(Saved entries)
--- START ---

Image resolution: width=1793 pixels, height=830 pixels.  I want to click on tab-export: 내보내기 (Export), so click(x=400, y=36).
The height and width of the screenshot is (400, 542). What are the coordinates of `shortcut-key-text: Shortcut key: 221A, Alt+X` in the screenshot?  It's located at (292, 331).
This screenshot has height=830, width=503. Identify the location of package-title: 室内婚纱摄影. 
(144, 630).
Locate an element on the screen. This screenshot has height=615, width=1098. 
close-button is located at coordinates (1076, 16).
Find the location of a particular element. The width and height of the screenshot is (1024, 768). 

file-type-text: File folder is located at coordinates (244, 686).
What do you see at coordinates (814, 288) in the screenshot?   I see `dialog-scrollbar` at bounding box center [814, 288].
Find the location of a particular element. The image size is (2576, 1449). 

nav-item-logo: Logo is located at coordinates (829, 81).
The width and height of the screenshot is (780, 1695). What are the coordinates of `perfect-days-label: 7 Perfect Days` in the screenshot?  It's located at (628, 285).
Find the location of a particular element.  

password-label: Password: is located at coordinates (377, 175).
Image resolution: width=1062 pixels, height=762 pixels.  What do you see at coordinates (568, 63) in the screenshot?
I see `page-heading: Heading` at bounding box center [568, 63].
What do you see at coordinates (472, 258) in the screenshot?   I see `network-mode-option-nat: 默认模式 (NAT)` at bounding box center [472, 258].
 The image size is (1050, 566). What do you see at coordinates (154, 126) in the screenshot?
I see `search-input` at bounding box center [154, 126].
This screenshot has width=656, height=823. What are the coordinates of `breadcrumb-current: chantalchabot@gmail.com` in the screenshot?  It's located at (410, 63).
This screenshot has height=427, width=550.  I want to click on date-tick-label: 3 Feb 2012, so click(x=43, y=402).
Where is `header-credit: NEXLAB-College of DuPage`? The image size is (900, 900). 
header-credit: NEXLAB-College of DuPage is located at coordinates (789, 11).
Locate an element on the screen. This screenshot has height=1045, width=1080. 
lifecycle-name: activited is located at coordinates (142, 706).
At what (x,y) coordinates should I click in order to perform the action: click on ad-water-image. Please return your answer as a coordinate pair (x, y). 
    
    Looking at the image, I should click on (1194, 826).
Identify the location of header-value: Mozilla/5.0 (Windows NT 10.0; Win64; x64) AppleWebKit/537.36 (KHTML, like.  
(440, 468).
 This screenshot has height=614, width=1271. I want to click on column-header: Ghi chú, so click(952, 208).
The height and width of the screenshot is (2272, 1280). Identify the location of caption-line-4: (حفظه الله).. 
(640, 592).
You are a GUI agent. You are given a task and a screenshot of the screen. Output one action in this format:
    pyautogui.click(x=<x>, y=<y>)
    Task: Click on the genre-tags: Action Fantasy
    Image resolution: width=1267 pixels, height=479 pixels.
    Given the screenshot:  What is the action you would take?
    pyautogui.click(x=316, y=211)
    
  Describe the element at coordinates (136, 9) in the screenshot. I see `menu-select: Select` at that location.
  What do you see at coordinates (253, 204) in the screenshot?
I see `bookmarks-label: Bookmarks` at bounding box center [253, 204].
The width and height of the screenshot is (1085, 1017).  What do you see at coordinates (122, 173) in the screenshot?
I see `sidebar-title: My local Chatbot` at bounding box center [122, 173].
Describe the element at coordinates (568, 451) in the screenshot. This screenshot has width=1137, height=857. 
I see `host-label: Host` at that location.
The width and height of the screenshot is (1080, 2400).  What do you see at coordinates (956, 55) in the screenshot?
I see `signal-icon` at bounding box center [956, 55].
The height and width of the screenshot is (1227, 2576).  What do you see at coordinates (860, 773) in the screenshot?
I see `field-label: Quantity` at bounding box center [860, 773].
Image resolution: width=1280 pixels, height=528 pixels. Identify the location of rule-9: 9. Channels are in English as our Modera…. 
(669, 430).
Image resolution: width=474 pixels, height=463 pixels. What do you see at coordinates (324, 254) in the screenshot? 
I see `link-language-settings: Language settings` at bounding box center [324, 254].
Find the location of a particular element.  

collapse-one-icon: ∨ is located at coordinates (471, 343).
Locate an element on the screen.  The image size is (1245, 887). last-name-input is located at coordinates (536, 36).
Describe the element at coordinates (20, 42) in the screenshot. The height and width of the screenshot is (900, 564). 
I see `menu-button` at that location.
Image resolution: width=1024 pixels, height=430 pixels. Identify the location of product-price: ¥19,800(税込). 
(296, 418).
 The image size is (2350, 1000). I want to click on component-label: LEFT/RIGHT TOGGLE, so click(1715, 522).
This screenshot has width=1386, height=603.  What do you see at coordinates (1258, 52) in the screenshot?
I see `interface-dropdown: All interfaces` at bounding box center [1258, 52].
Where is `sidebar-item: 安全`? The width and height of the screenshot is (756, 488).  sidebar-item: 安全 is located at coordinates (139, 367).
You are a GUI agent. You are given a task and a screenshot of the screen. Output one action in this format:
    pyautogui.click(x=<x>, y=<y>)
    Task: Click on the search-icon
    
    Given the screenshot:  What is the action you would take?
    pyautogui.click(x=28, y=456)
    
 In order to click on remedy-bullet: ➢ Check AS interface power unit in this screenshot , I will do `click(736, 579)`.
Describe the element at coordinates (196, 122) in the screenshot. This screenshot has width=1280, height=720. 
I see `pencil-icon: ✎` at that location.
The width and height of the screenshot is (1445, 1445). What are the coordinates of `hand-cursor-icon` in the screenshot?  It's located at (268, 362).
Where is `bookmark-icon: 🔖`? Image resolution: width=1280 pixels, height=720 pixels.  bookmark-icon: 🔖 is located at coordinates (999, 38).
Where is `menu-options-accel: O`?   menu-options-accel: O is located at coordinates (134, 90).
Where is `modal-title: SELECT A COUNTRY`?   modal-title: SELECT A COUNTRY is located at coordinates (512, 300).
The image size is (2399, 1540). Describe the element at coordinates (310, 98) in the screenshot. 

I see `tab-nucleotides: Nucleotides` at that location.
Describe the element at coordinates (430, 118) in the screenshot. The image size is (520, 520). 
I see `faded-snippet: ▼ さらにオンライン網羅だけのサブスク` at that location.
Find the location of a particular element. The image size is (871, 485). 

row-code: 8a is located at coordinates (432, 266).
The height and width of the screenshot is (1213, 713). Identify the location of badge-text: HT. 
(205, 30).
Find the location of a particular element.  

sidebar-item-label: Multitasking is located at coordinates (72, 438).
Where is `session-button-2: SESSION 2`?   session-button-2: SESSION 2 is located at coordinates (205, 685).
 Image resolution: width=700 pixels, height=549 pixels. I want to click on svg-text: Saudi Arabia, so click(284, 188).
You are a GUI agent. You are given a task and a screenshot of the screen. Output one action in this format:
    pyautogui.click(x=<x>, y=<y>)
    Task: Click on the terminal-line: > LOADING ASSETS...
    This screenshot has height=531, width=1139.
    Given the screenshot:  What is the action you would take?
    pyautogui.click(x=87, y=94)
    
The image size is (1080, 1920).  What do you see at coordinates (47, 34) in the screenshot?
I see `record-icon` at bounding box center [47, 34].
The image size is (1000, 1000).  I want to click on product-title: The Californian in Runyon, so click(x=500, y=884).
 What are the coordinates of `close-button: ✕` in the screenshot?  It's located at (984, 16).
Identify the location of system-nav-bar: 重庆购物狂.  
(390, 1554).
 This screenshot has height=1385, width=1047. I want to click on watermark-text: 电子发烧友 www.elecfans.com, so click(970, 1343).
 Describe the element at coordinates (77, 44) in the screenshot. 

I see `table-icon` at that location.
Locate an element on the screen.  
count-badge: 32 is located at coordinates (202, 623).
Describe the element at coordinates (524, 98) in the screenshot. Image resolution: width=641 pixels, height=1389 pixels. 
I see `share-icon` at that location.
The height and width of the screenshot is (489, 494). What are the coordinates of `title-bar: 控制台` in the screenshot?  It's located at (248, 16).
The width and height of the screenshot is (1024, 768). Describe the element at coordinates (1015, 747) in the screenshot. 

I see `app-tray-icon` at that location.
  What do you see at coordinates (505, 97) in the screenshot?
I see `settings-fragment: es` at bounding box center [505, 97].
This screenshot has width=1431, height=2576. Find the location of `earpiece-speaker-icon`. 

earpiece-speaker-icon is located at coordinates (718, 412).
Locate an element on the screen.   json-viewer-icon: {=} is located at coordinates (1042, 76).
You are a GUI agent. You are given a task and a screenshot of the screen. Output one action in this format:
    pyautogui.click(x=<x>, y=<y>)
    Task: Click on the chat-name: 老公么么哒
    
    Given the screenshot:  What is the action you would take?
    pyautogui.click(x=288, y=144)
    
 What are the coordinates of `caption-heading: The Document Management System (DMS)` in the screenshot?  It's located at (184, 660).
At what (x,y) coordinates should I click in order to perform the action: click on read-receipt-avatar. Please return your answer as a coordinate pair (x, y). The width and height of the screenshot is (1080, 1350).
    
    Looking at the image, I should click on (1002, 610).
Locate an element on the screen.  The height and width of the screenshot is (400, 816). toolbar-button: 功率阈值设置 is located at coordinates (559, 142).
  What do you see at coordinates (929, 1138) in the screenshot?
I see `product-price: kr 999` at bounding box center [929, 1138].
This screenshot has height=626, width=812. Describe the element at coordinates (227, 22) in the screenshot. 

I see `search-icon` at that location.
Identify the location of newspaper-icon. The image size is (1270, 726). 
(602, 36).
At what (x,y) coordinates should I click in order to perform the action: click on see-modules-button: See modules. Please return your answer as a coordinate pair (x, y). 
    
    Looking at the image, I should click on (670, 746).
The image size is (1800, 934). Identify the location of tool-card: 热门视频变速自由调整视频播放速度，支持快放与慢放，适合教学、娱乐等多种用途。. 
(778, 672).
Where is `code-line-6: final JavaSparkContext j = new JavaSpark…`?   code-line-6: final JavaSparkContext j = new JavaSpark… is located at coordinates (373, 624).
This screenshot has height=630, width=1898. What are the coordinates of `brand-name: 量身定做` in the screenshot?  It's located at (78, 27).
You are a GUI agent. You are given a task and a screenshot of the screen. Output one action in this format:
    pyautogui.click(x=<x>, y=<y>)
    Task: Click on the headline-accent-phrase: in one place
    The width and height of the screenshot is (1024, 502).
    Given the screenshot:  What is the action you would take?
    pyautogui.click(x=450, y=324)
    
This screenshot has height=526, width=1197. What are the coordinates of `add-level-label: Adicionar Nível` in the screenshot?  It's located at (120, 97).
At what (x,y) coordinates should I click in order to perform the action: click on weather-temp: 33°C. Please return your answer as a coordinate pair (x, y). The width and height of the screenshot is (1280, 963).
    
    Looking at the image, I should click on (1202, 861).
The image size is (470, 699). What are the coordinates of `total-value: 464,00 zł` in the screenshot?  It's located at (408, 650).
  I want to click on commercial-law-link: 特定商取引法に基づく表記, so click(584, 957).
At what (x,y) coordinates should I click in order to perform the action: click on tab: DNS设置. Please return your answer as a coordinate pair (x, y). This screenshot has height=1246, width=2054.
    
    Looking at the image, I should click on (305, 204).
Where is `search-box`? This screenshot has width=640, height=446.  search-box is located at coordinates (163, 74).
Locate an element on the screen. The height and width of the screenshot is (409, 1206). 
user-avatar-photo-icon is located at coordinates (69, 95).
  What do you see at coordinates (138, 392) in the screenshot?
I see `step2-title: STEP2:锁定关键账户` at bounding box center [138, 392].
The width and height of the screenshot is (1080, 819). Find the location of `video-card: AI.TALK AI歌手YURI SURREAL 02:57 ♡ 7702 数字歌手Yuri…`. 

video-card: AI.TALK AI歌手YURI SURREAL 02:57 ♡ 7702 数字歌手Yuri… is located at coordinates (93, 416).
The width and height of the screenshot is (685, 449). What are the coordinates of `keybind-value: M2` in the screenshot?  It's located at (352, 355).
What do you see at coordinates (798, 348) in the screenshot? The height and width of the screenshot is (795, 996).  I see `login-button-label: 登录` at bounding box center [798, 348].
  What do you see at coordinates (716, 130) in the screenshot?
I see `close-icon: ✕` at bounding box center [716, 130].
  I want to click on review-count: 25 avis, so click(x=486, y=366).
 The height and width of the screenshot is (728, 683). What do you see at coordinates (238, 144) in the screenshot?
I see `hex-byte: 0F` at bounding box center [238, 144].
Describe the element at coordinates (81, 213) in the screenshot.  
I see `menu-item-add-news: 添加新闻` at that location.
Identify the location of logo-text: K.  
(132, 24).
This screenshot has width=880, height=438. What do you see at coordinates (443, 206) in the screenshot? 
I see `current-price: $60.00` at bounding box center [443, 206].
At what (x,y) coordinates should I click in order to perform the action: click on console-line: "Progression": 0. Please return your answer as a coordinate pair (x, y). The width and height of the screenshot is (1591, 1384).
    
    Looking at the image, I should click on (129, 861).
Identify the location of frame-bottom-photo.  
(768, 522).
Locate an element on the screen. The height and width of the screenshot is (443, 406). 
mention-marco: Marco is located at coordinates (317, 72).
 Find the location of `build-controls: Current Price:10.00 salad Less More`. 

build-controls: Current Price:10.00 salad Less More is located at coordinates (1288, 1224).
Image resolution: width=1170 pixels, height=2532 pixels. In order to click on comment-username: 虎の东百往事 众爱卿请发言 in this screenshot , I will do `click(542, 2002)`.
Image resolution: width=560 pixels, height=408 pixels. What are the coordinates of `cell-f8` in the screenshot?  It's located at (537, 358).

--- END ---

-- Exercise instructions --
Copy out, word for word, the rows from the line containing "The height and width of the screenshot is (489, 494)." through the line containing "center [929, 1138].", including both of those lines.

-- Task output --
The height and width of the screenshot is (489, 494). What are the coordinates of `title-bar: 控制台` in the screenshot?  It's located at (248, 16).
The width and height of the screenshot is (1024, 768). Describe the element at coordinates (1015, 747) in the screenshot. 

I see `app-tray-icon` at that location.
  What do you see at coordinates (505, 97) in the screenshot?
I see `settings-fragment: es` at bounding box center [505, 97].
This screenshot has width=1431, height=2576. Find the location of `earpiece-speaker-icon`. 

earpiece-speaker-icon is located at coordinates (718, 412).
Locate an element on the screen.   json-viewer-icon: {=} is located at coordinates (1042, 76).
You are a GUI agent. You are given a task and a screenshot of the screen. Output one action in this format:
    pyautogui.click(x=<x>, y=<y>)
    Task: Click on the chat-name: 老公么么哒
    
    Given the screenshot:  What is the action you would take?
    pyautogui.click(x=288, y=144)
    
 What are the coordinates of `caption-heading: The Document Management System (DMS)` in the screenshot?  It's located at (184, 660).
At what (x,y) coordinates should I click in order to perform the action: click on read-receipt-avatar. Please return your answer as a coordinate pair (x, y). The width and height of the screenshot is (1080, 1350).
    
    Looking at the image, I should click on (1002, 610).
Locate an element on the screen.  The height and width of the screenshot is (400, 816). toolbar-button: 功率阈值设置 is located at coordinates (559, 142).
  What do you see at coordinates (929, 1138) in the screenshot?
I see `product-price: kr 999` at bounding box center [929, 1138].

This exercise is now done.